**Assigned task**
Find the word "width" in the data below and copy each line that holds it.

**Records for this task**
☆ ☆ ☆ ☆

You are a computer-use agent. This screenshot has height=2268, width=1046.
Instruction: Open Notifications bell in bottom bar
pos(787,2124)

☆ ☆ ☆ ☆

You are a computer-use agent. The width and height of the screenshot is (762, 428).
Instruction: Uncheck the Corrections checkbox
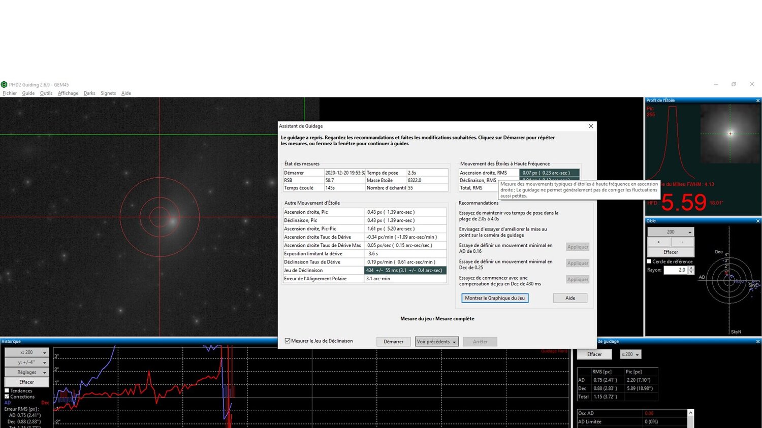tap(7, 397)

☆ ☆ ☆ ☆

**Result of the task**
You are a computer-use agent. This screenshot has height=2268, width=1046.
You are a computer-use agent. The width and height of the screenshot is (762, 428).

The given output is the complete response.